Kuda Bank, the London-based, Nigerian-operating startup has grown to be one of Nigeria’s foremost mobile-first, personalised and often cheaper set of banking services built on newer, API-based infrastructure, has seen immense a growth in the last several months, and to fuel its current growth trajectory, the fintech platform has decided to raise another round of funding.
According to TechCrunch Kuda bank confirmed that the startup has closed, via its London entity, a Series B of $55 million — money that it plans to use to double down not just on new services for Nigeria, but to prepare its launch into more countries on the continent, and in the words of co-founder and CEO Babs Ogundeyi, to build a new take on banking services for “ever African on the planet.” The funding was made at a valuation of $500 million, and it comes on the back of some impressive early growth for the startup.
We’ve been doing a lot of resource deployment has been in our operational entity, in Nigeria. But now we are doubling down on expansion and the idea is to build a strong team for the expansion plans for Kuda.
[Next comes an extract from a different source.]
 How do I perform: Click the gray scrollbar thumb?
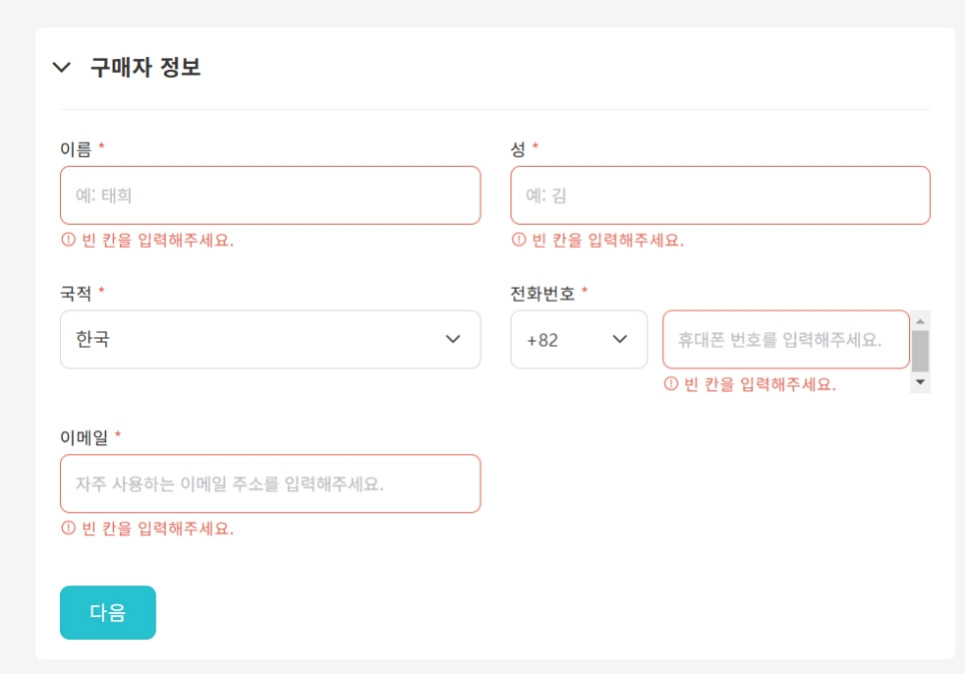point(920,351)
We still see Nigeria as an important market and don’t want to be distracted so don’t want to disrupt those operations too much. It’s a strong market and competitive. It’s one that we feel we need to have a strong hold on. So this funding is to invest in expansion and have more experience in the company with relation to expansion.
Ogundeyi told TechCrunch in an interview.
Kuda now has 1.4 million registered users, which is more than double the number it had in March when it had 650,000 registered users — a figure it revealed when announcing its Series A of $25 million led by Valar Ventures.
“Kuda is unique among the neobanks in that it is building its services with its own banking license in hand. This means that it can be more flexible and fast-moving when it comes to creating new products or tweaking existing ones, and it gives the company another level of credibility in a region where those who were already banking with incumbents might be more wary of new players.”